- _PROBLEM TO SOLVE_: If a line in the data has the string "computer", please show it.

[[ SUPPLIED ENTRIES open ]]

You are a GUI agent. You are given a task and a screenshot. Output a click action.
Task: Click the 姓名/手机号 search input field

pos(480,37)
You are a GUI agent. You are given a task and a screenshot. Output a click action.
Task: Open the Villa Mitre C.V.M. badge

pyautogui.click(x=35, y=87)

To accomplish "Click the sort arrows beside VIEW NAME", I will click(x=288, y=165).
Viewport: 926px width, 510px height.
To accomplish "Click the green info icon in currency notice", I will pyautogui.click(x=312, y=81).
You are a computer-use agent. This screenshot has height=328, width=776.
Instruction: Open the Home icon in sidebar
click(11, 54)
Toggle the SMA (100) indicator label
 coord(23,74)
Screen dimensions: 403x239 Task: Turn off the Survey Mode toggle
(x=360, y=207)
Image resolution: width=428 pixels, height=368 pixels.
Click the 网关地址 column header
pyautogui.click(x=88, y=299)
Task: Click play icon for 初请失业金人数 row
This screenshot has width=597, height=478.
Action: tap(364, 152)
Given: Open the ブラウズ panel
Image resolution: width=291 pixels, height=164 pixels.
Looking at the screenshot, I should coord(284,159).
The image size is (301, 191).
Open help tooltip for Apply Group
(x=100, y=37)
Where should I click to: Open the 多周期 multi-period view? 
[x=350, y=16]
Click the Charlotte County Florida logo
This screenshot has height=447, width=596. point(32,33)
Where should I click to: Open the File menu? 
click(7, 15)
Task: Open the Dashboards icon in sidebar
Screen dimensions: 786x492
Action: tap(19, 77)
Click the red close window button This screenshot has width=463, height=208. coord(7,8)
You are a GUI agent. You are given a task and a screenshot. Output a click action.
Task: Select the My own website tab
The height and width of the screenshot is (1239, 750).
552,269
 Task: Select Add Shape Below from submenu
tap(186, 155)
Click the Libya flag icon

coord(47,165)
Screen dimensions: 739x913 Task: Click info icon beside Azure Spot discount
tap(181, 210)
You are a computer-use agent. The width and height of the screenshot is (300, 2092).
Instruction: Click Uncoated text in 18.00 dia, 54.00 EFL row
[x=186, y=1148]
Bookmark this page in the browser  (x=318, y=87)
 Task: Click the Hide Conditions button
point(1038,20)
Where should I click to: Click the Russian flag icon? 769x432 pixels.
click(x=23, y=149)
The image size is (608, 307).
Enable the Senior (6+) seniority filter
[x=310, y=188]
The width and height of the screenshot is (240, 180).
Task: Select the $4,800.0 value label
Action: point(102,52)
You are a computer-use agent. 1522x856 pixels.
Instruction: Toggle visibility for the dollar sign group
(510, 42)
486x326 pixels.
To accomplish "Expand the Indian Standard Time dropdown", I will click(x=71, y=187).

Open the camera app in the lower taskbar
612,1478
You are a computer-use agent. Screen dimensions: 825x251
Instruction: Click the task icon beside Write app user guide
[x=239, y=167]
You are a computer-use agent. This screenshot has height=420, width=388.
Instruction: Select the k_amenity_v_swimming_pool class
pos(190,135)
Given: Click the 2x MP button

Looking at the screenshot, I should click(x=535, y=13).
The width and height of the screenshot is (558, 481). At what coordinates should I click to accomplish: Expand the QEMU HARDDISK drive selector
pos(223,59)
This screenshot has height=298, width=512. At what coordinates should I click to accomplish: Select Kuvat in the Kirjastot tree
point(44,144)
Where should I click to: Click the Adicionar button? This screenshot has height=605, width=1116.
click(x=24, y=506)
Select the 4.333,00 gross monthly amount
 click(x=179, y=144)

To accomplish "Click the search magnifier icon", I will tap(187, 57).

[[ SUPPLIED ENTRIES closed ]]

- _RESULT_:
You are a computer-use agent. This screenshot has height=328, width=776.
You are a computer-use agent. The width and height of the screenshot is (300, 2092).
You are a computer-use agent. 1522x856 pixels.
You are a computer-use agent. Screen dimensions: 825x251
You are a computer-use agent. This screenshot has height=420, width=388.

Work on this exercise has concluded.